[Begin RAW RECORDS]

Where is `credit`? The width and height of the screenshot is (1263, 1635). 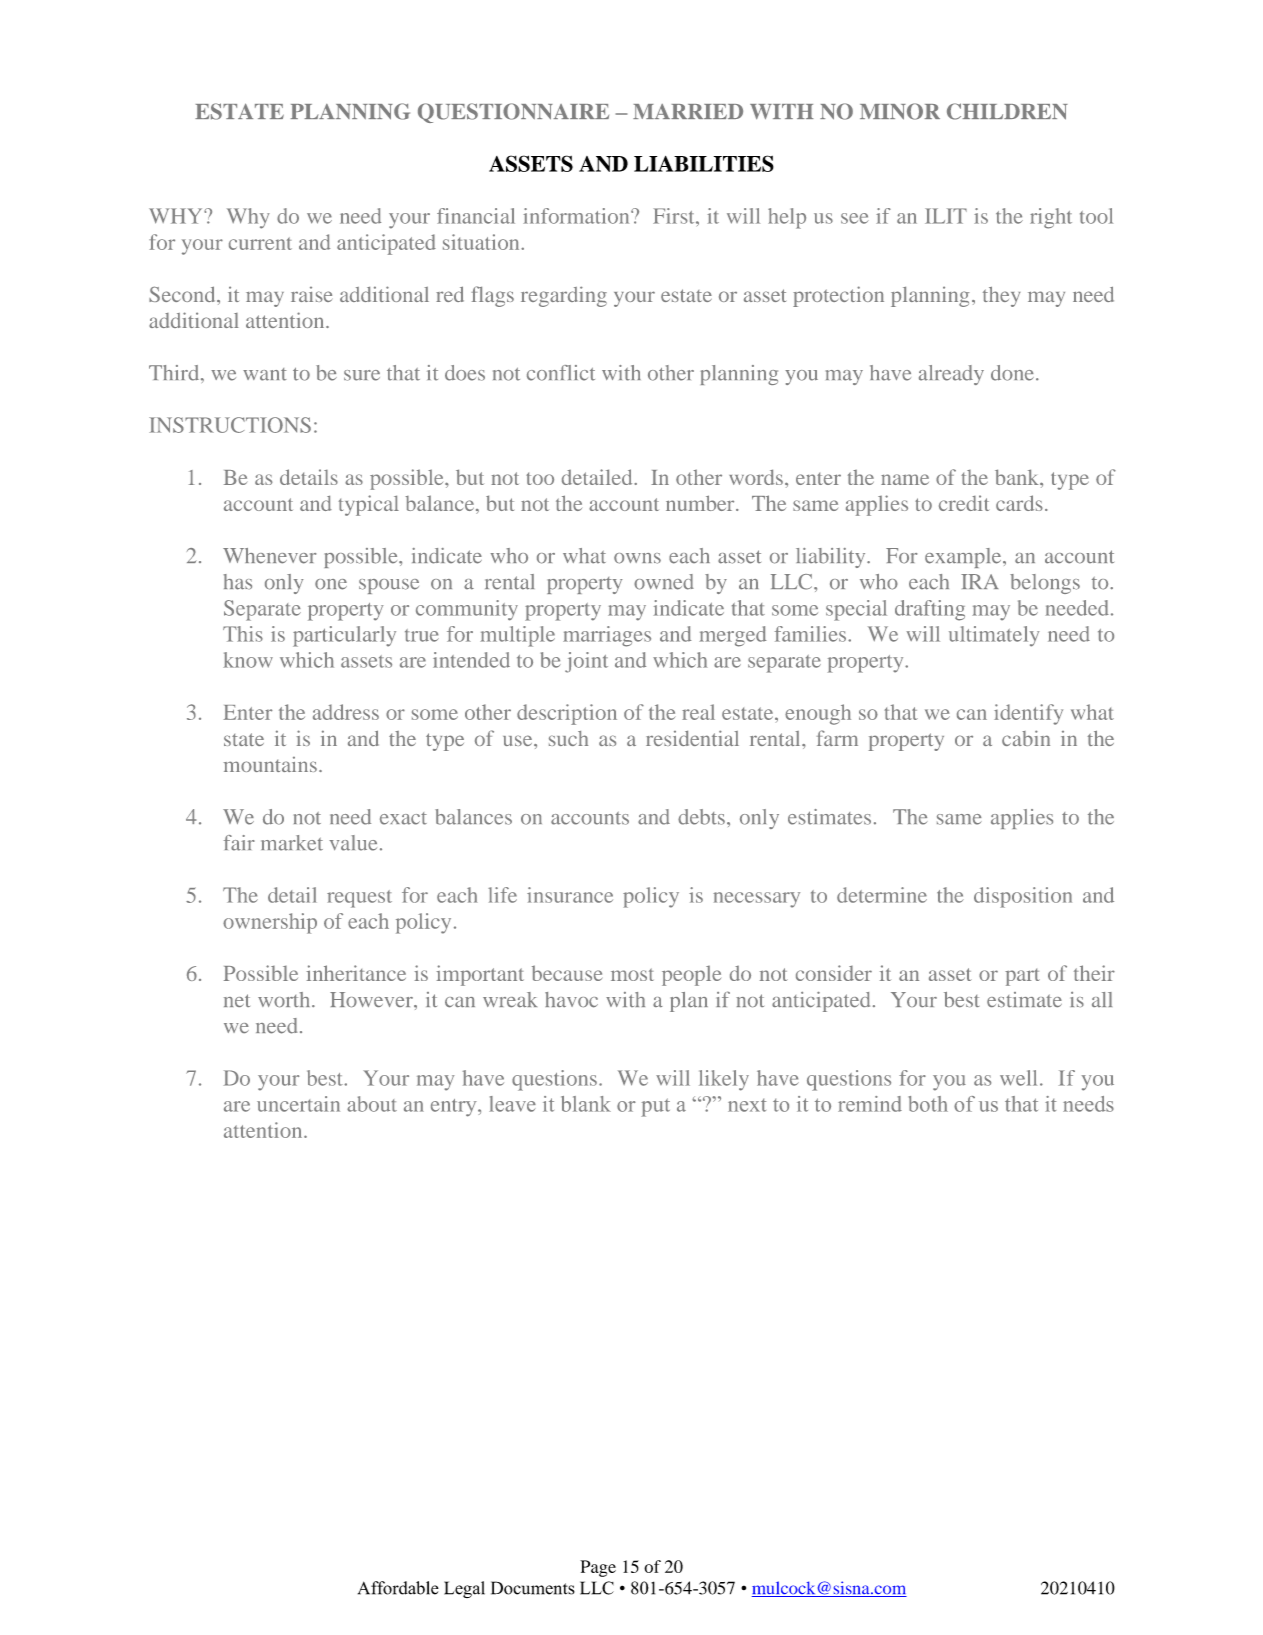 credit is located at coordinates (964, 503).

[End RAW RECORDS]
[Begin RAW RECORDS]

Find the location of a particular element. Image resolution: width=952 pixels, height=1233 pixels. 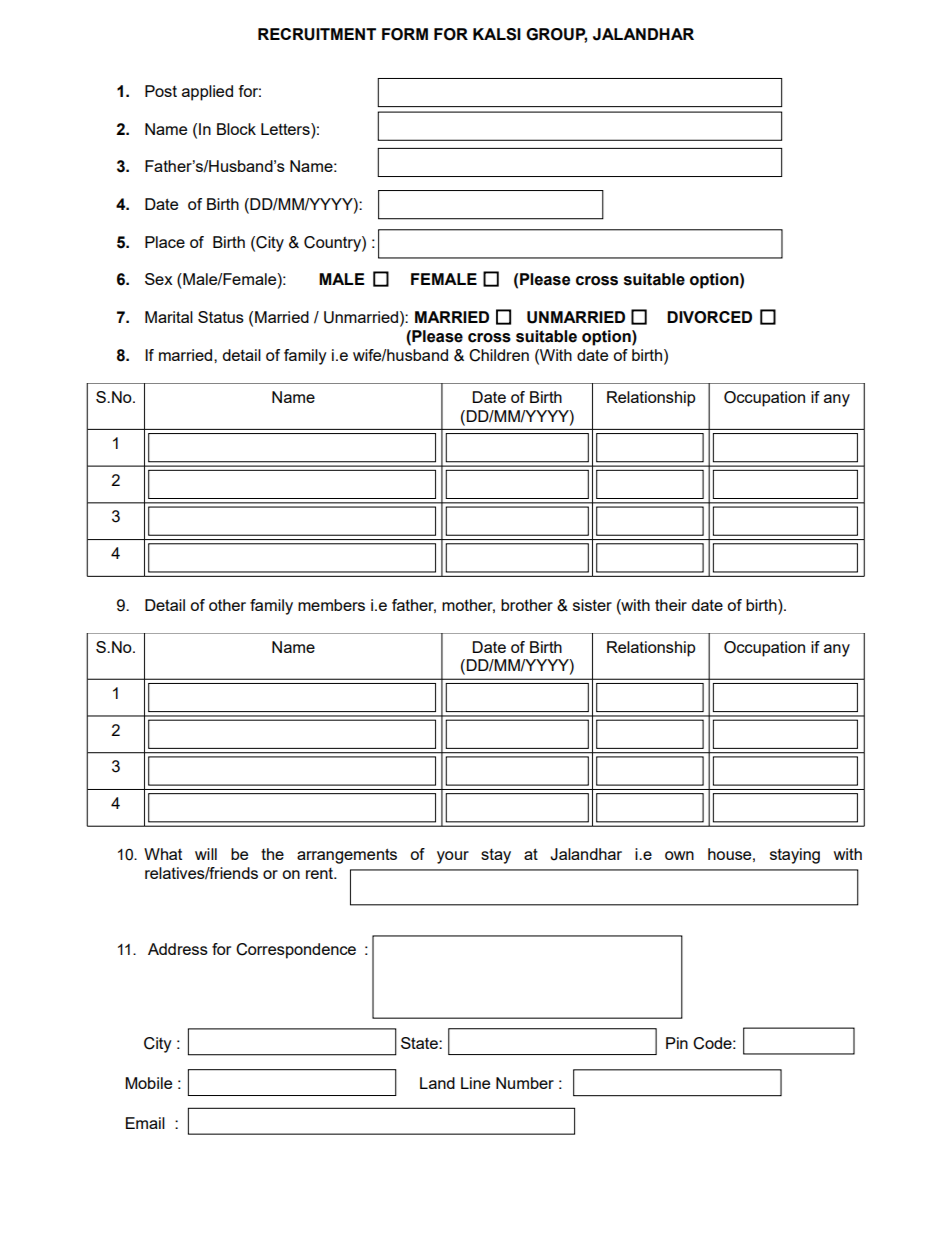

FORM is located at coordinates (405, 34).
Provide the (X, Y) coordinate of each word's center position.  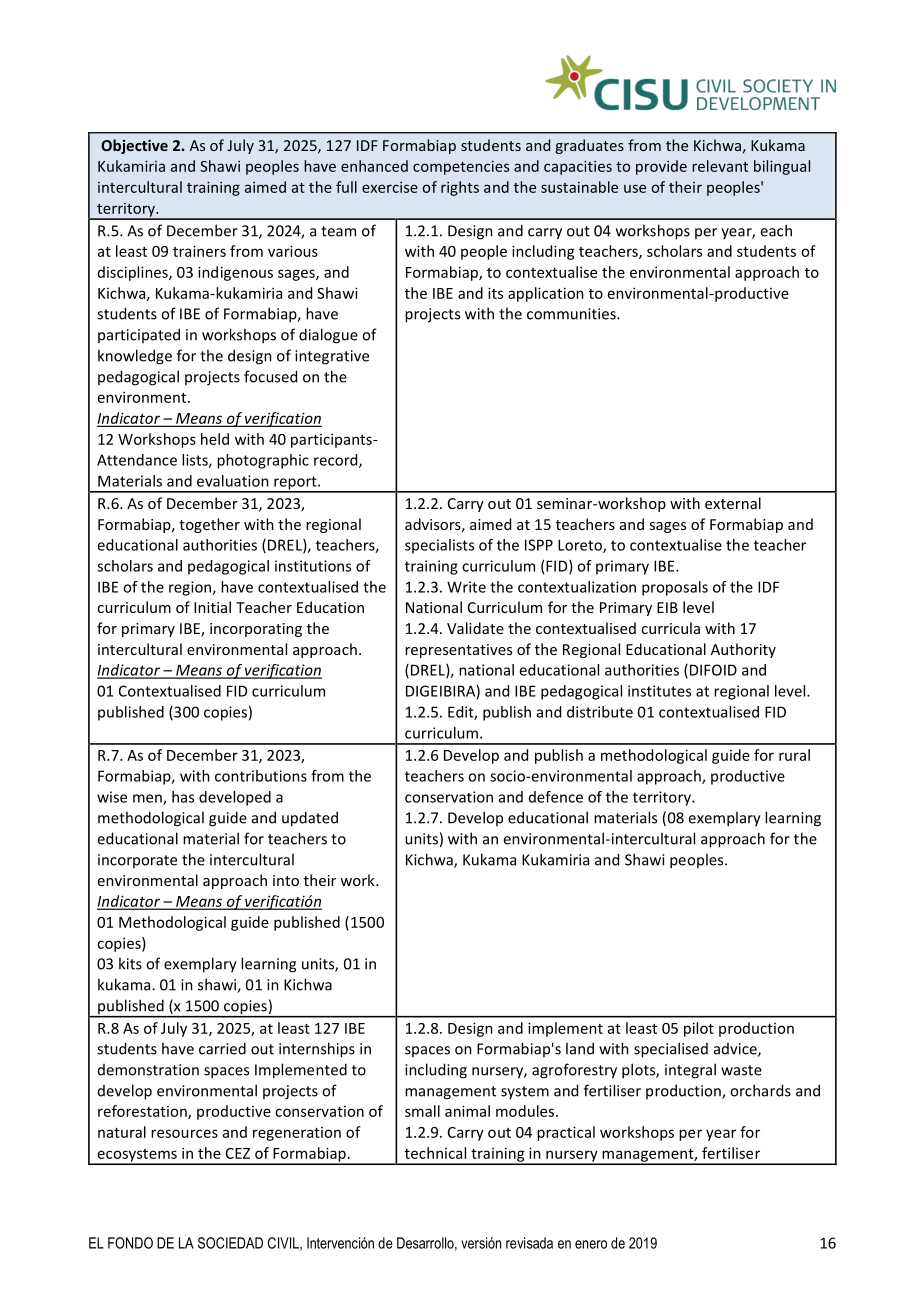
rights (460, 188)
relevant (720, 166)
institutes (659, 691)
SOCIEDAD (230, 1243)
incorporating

[End RAW RECORDS]

Rewrite the lines from the line with "Provide the (X, Y)" to the line with "incorporating", substituting "midpoint" for "center" and keeping everything else the same. Omit the pictures.

▶ _RESULT OF THE TASK_
Provide the (X, Y) coordinate of each word's midpoint position.  
rights (460, 188)
relevant (720, 166)
institutes (659, 691)
SOCIEDAD (230, 1243)
incorporating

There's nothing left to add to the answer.